Michael Nguyen | Agence QMI 

Le jeune homme qui plaide les troubles mentaux pour avoir tué une employée d’un Maxi s’est dit conscient que les parents de la victime seraient tristes d’apprendre que leur fille soit une potentielle meurtrière selon lui.

«Ils seront tristes quand ils seront mis au courant que leur fille allait tirer sur des clients du Maxi», a affirmé Randy Tshilumba à une experte psychiatre, selon ce que celle-ci a expliqué au tribunal mercredi.

Tshilumba, 21 ans, est accusé d’avoir tué Clémence Beaulieu-Patry de 14 coups de couteau en avril 2012, quelques jours après lui avoir demandé sans succès de sortir ensemble. Pour la Couronne, il s’agit là d’un meurtre au premier degré.

Mais depuis deux semaines, la défense tente de convaincre le jury que Tshilumba souffrait d’une maladie mentale.
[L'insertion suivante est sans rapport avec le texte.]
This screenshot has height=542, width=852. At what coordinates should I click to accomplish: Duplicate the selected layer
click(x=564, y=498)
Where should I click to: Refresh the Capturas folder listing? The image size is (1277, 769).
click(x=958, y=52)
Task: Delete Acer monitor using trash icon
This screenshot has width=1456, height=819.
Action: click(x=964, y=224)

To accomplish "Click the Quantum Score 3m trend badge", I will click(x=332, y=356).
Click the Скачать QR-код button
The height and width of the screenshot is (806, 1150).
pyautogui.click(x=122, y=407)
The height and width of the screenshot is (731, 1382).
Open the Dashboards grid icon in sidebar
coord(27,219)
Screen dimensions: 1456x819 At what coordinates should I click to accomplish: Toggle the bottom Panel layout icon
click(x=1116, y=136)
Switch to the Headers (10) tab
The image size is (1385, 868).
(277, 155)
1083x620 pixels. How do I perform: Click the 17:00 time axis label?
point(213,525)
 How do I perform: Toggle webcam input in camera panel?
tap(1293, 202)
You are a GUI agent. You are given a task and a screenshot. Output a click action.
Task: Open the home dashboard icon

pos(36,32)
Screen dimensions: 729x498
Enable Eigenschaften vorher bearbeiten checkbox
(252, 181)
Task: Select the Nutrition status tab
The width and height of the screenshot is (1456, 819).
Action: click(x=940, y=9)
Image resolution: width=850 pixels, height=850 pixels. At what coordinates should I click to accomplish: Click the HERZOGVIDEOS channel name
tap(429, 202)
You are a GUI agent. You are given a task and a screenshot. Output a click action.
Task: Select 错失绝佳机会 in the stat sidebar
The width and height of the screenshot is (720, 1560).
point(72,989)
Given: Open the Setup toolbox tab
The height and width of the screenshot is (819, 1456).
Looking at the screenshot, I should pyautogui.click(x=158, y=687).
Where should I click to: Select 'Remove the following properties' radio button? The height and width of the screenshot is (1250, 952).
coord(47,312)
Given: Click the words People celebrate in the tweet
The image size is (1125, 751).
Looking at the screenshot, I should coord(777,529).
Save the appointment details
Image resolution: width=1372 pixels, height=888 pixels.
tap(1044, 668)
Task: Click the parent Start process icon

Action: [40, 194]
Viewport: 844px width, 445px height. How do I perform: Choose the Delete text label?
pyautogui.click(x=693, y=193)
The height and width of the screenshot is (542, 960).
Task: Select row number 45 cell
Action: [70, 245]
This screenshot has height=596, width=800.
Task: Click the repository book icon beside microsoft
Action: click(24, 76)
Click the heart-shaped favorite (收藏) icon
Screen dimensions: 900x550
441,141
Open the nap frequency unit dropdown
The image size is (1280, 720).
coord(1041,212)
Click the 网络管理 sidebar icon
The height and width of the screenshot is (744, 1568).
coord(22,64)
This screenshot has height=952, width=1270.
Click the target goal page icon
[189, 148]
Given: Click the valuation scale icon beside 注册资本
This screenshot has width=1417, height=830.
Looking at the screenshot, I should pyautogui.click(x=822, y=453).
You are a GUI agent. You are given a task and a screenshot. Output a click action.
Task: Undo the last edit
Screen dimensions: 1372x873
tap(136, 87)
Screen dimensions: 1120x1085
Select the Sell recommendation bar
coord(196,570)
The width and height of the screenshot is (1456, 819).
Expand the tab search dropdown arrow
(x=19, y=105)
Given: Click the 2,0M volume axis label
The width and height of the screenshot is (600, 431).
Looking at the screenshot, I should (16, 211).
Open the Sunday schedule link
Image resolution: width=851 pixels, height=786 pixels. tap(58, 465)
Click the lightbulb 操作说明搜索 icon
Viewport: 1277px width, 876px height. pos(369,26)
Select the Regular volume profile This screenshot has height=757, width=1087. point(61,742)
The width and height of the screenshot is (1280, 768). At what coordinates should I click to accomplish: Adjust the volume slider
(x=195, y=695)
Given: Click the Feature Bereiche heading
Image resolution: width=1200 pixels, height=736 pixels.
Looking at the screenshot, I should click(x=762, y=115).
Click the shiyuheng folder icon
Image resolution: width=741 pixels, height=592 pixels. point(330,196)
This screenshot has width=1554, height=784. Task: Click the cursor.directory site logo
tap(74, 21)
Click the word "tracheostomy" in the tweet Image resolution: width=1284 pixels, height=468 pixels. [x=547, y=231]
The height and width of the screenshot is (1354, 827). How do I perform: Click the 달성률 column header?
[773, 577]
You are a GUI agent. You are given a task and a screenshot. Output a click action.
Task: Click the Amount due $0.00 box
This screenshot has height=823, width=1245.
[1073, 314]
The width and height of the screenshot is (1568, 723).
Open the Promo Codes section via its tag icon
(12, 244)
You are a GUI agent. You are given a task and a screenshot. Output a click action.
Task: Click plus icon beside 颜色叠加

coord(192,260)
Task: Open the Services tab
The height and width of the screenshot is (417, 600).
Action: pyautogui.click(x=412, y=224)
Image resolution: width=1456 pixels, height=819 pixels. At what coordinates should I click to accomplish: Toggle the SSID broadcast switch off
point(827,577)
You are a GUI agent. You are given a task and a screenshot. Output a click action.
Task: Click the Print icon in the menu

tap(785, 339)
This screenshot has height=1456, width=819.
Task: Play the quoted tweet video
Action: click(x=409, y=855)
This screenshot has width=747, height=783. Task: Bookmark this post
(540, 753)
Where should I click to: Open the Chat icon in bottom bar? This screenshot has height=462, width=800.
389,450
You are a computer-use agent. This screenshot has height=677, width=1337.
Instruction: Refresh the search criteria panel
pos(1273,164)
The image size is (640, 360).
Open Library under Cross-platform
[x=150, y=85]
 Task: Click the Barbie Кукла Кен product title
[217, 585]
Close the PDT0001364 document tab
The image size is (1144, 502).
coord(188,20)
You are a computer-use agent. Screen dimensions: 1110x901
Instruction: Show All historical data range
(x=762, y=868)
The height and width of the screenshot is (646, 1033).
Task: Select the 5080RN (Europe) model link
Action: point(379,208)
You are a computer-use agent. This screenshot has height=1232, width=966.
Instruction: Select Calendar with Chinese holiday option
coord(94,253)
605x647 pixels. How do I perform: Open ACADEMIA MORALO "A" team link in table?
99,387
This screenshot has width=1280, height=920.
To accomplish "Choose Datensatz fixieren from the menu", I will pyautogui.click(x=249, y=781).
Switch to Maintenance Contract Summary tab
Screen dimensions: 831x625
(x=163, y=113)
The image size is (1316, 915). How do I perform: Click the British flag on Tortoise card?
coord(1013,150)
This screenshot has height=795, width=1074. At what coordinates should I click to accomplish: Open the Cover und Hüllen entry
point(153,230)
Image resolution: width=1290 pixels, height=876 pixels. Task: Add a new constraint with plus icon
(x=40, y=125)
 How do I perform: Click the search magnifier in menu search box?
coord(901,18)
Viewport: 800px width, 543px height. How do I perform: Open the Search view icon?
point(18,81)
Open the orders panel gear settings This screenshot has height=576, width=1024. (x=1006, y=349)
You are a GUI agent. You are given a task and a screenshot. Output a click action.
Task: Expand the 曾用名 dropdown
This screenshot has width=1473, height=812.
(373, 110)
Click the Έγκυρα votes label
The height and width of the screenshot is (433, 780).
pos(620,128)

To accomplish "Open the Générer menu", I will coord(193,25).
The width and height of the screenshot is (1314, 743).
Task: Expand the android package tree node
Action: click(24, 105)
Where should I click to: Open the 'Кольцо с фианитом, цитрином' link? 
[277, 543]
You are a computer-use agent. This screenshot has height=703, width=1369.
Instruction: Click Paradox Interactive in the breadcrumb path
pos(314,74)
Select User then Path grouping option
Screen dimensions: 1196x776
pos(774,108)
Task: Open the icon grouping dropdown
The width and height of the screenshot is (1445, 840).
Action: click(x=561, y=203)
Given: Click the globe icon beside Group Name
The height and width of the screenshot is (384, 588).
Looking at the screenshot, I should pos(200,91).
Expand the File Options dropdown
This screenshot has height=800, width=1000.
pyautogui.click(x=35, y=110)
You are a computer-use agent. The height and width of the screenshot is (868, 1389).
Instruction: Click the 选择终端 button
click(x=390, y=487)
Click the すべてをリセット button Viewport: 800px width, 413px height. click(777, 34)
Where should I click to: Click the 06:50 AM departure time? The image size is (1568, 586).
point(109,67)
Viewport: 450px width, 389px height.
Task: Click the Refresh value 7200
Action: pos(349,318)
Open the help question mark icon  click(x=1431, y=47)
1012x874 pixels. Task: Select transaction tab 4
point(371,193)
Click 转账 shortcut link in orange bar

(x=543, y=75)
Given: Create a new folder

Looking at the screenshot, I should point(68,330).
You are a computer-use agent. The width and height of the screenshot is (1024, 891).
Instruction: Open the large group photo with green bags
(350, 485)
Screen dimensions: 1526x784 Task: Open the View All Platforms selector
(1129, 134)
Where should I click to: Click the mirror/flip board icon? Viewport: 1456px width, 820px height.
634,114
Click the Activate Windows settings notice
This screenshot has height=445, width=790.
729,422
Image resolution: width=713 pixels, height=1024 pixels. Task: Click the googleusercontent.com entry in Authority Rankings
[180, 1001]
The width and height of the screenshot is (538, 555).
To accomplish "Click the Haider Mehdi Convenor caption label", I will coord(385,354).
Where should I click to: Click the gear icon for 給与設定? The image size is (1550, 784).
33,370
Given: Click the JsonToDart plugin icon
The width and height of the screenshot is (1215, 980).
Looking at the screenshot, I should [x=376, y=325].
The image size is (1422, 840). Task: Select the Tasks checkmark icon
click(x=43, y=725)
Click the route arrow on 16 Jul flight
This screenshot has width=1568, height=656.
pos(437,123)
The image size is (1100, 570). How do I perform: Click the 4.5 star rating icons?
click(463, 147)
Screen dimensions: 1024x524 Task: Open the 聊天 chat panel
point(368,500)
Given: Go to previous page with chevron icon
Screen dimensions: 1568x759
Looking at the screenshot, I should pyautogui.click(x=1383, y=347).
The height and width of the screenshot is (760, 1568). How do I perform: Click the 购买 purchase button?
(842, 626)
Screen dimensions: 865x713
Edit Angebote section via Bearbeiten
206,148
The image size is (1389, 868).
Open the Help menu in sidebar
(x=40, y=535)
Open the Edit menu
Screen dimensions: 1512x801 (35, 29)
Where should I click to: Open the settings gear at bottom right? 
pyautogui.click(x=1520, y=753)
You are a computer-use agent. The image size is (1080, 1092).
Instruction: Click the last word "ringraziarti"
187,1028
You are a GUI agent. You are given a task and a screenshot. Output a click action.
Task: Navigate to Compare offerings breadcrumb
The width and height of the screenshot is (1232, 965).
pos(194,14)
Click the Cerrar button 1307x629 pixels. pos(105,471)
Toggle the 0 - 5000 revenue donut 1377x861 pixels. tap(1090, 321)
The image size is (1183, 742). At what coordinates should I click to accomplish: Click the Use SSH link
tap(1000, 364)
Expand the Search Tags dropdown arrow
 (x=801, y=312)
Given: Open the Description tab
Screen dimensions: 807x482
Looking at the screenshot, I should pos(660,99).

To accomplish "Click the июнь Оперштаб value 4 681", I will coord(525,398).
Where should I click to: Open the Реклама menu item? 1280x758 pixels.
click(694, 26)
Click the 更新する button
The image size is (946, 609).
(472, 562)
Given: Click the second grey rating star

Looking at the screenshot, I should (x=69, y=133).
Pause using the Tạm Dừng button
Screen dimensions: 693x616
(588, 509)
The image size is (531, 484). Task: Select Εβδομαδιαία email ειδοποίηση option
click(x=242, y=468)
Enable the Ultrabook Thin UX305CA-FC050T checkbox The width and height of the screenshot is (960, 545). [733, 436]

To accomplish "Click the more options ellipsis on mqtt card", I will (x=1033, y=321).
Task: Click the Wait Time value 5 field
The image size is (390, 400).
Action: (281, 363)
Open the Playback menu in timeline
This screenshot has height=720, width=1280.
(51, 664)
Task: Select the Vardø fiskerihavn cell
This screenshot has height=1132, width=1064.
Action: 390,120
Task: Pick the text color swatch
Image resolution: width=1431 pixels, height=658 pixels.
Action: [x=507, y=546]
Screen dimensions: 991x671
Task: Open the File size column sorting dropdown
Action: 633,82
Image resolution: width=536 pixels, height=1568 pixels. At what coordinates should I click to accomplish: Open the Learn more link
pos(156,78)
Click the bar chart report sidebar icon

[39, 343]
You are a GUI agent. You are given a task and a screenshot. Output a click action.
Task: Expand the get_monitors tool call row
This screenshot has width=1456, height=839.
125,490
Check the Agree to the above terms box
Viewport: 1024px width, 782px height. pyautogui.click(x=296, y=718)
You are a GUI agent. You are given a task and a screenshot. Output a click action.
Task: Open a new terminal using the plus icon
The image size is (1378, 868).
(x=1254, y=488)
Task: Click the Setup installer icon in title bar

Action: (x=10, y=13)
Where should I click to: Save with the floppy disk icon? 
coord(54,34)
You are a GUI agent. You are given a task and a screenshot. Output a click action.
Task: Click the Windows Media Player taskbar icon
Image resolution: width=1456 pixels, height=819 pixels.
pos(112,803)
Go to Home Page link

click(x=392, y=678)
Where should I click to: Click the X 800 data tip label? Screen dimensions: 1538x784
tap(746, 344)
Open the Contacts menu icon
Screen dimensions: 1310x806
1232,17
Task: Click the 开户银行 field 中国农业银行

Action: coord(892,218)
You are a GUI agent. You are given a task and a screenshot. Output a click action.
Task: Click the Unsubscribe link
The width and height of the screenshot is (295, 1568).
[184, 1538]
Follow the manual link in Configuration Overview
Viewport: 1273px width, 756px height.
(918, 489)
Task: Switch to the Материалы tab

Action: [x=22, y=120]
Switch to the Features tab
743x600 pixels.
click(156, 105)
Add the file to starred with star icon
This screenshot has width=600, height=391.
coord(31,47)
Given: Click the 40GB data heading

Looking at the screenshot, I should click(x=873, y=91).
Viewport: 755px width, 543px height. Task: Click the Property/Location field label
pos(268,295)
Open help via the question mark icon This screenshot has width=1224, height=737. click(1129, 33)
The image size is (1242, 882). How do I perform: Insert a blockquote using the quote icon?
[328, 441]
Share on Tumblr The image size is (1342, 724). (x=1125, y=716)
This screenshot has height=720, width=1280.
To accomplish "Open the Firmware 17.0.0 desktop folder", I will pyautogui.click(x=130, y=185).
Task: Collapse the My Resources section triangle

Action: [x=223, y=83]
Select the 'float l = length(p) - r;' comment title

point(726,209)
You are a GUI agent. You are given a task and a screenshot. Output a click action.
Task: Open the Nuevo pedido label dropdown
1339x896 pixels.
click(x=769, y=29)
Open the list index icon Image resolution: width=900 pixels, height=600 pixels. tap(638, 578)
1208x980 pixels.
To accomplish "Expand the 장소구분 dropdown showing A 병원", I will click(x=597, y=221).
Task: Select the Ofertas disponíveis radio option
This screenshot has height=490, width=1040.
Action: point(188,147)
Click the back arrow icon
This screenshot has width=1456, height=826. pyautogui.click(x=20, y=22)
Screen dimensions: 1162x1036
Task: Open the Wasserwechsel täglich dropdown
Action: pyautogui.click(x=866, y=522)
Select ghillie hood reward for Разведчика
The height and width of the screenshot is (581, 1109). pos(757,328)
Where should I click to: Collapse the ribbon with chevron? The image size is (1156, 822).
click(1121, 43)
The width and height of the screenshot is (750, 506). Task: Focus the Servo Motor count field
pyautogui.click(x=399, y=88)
L’accusé a lui-même témoigné, affirmant qu’il était convaincu que la victime et ses amies voulaient le tuer.

Selon sa version, il voulait convaincre Mme Beaulieu-Patry de le laisser tranquille lorsqu’il est allé au Maxi de la rue Papineau à Montréal, mais elle l’aurait pointé du doigt en le voyant.

Dans son délire de persécution allégué, il aurait interprété ce geste comme une indication claire que la victime allait commettre une tuerie. Il croyait donc, à tort, d’avoir agi en «bon Samaritain» en tuant la jeune femme.

Conviction

Selon l’experte en psychiatrie légale France Proulx qui conclut à la non-responsabilité criminelle de l’accusé, ce dernier est à l’aise avec l’idée de subir un procès.

«Il dit ne pas être nerveux [...] convaincu que le système de justice arrivera à prouver qu’il a agi afin de se défendre d’un immense complot orchestré contre lui», a-t-elle expliqué au jury.

Mais s’il n’a pas peur de la justice, il continuerait d’avoir peur des amies de Clémence Beaulieu-Patry qui, selon lui, veulent le tuer. Et ce, même en plein tribunal.

«Il craint qu’une des filles sorte un fusil à la cour, et il n’est pas rassuré par la présence des [constables spéciaux]», a expliqué la Dre Proulx.

Schizophrénie

Contre-interrogée par la procureure Catherine Perreault, l’experte a maintenu que Tshilumba souffrait de schizophrénie. Mais elle a concédé que contrairement à d’autres champs de la médecine, il n’existe pas de «test absolu» qui permet de détecter une maladie psychiatrique.

Confrontée au fait que son diagnostic provient de la version de Tshilumba, l’experte a rappelé qu’elle avait aussi rencontré des proches de l’accusé.

«Tout est possible, je vous donne ce qui est le plus vraisemblable», a-t-elle conclu lorsque la Couronne a tenté de semer le doute sur les conclusions de son rapport, tout en ajoutant qu’elle gardait toujours en tête la possibilité qu’un accusé puisse lui mentir lors des rencontres.